____ SUPPLIED MATERIAL

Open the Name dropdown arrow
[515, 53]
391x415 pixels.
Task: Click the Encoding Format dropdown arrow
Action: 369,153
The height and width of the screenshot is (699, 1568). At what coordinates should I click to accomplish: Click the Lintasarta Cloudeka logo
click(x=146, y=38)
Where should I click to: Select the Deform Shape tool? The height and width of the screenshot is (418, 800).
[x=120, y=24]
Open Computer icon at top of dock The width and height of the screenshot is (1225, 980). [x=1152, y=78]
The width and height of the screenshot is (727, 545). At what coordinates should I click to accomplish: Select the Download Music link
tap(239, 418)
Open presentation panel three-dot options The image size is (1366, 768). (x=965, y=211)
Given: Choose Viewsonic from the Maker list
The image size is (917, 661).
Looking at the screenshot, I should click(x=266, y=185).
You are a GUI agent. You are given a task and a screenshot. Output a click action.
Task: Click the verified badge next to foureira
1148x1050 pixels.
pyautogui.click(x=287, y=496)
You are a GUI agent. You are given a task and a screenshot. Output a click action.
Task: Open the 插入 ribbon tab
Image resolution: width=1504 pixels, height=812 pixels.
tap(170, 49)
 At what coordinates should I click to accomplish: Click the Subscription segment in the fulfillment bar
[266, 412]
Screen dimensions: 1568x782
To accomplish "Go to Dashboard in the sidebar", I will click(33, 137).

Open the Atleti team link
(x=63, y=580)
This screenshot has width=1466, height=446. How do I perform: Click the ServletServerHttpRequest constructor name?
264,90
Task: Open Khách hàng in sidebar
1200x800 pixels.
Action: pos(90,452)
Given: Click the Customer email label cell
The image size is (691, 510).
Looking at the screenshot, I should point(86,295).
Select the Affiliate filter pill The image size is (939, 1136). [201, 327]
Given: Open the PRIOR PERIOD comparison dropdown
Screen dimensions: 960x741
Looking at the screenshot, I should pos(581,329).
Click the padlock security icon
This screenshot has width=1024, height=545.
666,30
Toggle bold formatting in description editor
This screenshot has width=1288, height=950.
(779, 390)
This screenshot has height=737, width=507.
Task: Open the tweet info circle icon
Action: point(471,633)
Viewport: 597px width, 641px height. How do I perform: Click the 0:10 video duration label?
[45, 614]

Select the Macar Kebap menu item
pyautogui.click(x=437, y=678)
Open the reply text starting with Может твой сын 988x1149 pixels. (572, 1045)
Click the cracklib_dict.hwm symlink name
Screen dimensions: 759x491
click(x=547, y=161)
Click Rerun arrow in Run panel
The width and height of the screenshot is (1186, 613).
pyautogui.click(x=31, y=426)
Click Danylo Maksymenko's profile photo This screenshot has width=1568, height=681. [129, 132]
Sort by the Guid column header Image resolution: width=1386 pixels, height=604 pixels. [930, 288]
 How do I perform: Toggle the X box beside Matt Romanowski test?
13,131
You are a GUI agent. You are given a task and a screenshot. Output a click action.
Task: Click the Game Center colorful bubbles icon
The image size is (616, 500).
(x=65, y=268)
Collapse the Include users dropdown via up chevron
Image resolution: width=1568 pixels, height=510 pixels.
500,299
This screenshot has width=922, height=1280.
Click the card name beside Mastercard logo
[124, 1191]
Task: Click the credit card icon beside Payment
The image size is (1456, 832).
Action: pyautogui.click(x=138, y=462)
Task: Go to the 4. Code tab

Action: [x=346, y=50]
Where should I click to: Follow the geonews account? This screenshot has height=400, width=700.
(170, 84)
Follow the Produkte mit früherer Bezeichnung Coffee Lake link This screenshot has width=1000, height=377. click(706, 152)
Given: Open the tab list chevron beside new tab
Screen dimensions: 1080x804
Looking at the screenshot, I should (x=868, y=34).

________

■ PROBLEM REQUIREMENTS:
Repeat exactly, and only, the lines from the one containing "How do I perform: Toggle" through the last line above.

■ RESPONSE TO THE EXERCISE:
 How do I perform: Toggle the X box beside Matt Romanowski test?
13,131
You are a GUI agent. You are given a task and a screenshot. Output a click action.
Task: Click the Game Center colorful bubbles icon
The image size is (616, 500).
(x=65, y=268)
Collapse the Include users dropdown via up chevron
Image resolution: width=1568 pixels, height=510 pixels.
500,299
This screenshot has width=922, height=1280.
Click the card name beside Mastercard logo
[124, 1191]
Task: Click the credit card icon beside Payment
The image size is (1456, 832).
Action: pyautogui.click(x=138, y=462)
Task: Go to the 4. Code tab

Action: [x=346, y=50]
Where should I click to: Follow the geonews account? This screenshot has height=400, width=700.
(170, 84)
Follow the Produkte mit früherer Bezeichnung Coffee Lake link This screenshot has width=1000, height=377. click(706, 152)
Given: Open the tab list chevron beside new tab
Screen dimensions: 1080x804
Looking at the screenshot, I should (x=868, y=34).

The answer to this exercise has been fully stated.